Automatic logging multiplied the number of recorded near-miss events from 1,250 to 4,600—evidence not of a riskier workplace, but of the platform’s ability to surface hazards that had previously gone unseen. Personal-protective-equipment (PPE) violations dropped by 60 percent, from 0.43 to 0.17 incidents per labor-minute.

 

Average response time to a safety alert compressed from roughly 25 minutes to just under four, an 85 percent reduction. Altogether, lower injury rates and shorter production stoppages cut compensation and downtime costs from ₫3.4 billion to ₫1.9 billion per year, saving around ₫1.5 billion annually. These savings pushed the project to break even in 14 months—earlier than the CEO’s target.

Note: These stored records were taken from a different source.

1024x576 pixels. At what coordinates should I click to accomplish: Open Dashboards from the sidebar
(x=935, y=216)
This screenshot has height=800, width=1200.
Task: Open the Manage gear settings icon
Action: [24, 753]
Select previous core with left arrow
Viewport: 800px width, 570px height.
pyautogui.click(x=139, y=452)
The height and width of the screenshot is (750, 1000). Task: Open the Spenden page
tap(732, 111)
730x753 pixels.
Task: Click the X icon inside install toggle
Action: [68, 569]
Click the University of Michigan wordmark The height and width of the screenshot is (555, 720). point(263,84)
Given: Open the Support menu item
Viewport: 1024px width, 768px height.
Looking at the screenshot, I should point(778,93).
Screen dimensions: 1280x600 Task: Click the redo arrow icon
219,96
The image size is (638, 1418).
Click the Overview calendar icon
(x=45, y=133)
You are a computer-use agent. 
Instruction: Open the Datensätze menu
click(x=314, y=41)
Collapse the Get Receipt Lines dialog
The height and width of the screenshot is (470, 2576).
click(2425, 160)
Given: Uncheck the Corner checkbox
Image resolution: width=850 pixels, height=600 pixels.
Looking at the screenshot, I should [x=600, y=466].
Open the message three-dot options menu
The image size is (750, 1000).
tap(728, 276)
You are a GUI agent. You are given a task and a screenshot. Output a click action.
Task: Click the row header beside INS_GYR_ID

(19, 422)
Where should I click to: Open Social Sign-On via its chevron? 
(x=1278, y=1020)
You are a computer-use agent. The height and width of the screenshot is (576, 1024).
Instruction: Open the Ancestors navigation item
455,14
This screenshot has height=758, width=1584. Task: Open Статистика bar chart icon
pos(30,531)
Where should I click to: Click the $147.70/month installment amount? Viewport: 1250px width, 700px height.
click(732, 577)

Key Lessons and Recommendations — Narrative Form

The rollout surfaced four decisive lessons. First, prioritizing leading indicators—such as PPE-violation frequency and human-machine density—delivers far more preventive leverage than merely tallying accidents after the fact; when predictive metrics refresh hourly, the EHS team can intervene before risks escalate.

 

Second, combining edge AI with streaming analytics keeps alert latency below five seconds, avoiding cloud bottlenecks and ensuring on-site warnings remain actionable. Third, smart change management is critical: clear reward–and-penalty KPIs and a rotating “Safety Champion” on every shift reframed the technology as a helpful assistant rather than a surveillance tool, accelerating workforce adoption.

 

Finally, tight OT/IT integration—linking SCADA data, Jira Service Desk, and the HR system—eliminated manual re-entry and produced a robust audit trail for ISO 45001. In short, the project proved that technology yields real value only when embedded deeply in safety workflows, turning real-time data into action within seconds; preventive measures will always cost less than post-accident remedies.